**TASK DIRECTIONS**:
Continue the account below of a morning spent getting ready for and arriving at a gynecological procedure, picking up right after its last sentence.

**PASSAGE**:

☆ ☆ ☆

The kids got up craaaazy early for some reason, so I made them some French toast and blueberries. I was instructed to have a "light breakfast".
Fantastic husband walked the kids to school and I enjoyed a second cup of coffee while procrastinating getting in the shower. I did eventually wash myself. I even shaved my legs and put on make-up. I think most women do this before they go to the gynecologist. It seems mean to not make an effort.
My Gyn in Des Moines looked exactly like David Duchovny. That was disconcerting.
I took my pre-meds on the way to the office.
Benzos and narcs, oh my!
By the time I was standing in line waiting to check in I was feeling...odd. By the time I was sitting in the exam room answering a million questions about my health history and having my vitals taken I felt like I was 2 glasses of wine into a bender. BP 106/60, HR 52. Then I get "are you okay?" and I have to say "Yeah, it's cool, I work out a lot." The LPN (who looks exactly like my MIL) actually offered me a wheelchair to the procedure room. Please. I've been waaaaaaay drunker than that.

☆ ☆ ☆

**SOURCE INFORMATION**:
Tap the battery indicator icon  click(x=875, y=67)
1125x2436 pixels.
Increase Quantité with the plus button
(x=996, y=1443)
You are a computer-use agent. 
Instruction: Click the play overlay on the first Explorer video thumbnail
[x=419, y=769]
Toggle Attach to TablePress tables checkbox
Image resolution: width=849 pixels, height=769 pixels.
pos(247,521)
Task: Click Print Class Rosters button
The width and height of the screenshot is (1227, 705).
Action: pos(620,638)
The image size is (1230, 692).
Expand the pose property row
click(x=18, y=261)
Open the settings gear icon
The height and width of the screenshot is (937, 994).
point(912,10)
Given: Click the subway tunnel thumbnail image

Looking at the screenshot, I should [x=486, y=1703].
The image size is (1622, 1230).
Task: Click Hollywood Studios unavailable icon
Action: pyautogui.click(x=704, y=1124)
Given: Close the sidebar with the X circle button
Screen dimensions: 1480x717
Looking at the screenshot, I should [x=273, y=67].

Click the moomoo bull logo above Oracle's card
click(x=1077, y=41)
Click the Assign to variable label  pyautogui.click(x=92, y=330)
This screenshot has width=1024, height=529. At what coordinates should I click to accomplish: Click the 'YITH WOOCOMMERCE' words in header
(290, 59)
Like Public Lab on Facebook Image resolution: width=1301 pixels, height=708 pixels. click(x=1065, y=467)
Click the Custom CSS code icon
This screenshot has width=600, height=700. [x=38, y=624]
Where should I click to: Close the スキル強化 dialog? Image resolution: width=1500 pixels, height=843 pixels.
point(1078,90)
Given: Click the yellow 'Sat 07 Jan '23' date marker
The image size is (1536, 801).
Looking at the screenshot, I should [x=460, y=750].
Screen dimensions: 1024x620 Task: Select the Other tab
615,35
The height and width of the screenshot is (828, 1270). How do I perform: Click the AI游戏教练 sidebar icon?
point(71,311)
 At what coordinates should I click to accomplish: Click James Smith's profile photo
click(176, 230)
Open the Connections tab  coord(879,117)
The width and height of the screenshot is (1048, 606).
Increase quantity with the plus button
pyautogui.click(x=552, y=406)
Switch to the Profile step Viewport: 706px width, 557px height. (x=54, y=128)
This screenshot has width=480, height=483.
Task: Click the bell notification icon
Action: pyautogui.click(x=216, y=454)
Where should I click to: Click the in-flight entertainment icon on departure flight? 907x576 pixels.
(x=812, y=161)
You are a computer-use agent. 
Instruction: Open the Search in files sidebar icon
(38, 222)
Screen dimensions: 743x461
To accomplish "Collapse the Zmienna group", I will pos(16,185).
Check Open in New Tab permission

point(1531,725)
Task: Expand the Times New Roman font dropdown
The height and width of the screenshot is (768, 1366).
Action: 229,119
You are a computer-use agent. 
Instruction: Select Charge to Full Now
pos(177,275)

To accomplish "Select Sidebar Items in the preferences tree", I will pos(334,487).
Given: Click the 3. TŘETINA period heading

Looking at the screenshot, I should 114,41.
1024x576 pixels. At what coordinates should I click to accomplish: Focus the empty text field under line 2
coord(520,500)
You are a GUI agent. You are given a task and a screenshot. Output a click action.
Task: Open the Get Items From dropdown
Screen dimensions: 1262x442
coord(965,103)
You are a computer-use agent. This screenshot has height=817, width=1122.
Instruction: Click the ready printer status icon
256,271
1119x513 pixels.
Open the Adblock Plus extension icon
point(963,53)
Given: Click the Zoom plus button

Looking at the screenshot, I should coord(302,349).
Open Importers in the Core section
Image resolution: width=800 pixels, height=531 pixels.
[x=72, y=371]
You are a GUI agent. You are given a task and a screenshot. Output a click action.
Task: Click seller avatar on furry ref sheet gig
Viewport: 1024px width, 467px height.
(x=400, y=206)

☆ ☆ ☆

**RESPONSE TO THE TASK**:
The procedure itself only takes about 90 seconds, but you get a nerve block before they begin and a series of biopsies as a matter of course. I didn't feel any of the injections of anesthetic, so winning there. Then they put the camera in and take some measurements. The inside of a uterus is pretty cool looking. Next comes the burning. Takes just under 2 minutes and felt like...not much really. I might be the wrong person to ask about pain level since I've suffered crippling menstrual cramps my whole life. On a scale of 0-10? This was a zero. Of course, I was pretty doped up. I spent the whole time yakking about yoga and books to one of the nurses in the room.
Afterwards you get another peek into the scorched wasteland that is a post-ablation uterus. I felt a sick satisfaction at it's demise. Then you hang out and have your vitals done a couple times and it's out the door. HR post-procedure? 41. My cardiovascular fitness is on point.
Fantastic husband drove me to and from today so I wouldn't fall asleep at the wheel. We went to Anduzzi's for some lunch. I had a beer. For science.
Also a chicken pesto flatbread. It was tasty and I was actually hungry! Because I ate breakfast at 0600 and didn't have a snack unless you count the handful of pills I had before going to the clinic. I wonder which checkbox that goes under...
This was good.
I also got a mini concrete mixer from Culver's. Because uterus. I took a picture of it, but damned if I know where it is. I blame the Percocet.
When we got home I burrowed into bed with my hot pad and read for a bit. Then slept for 3 hours. I am what would be called "opiod naive" in that aside from a couple of Vicodin 5 years ago I've never ingested a controlled substance. It shows. Hell of a good nap, though.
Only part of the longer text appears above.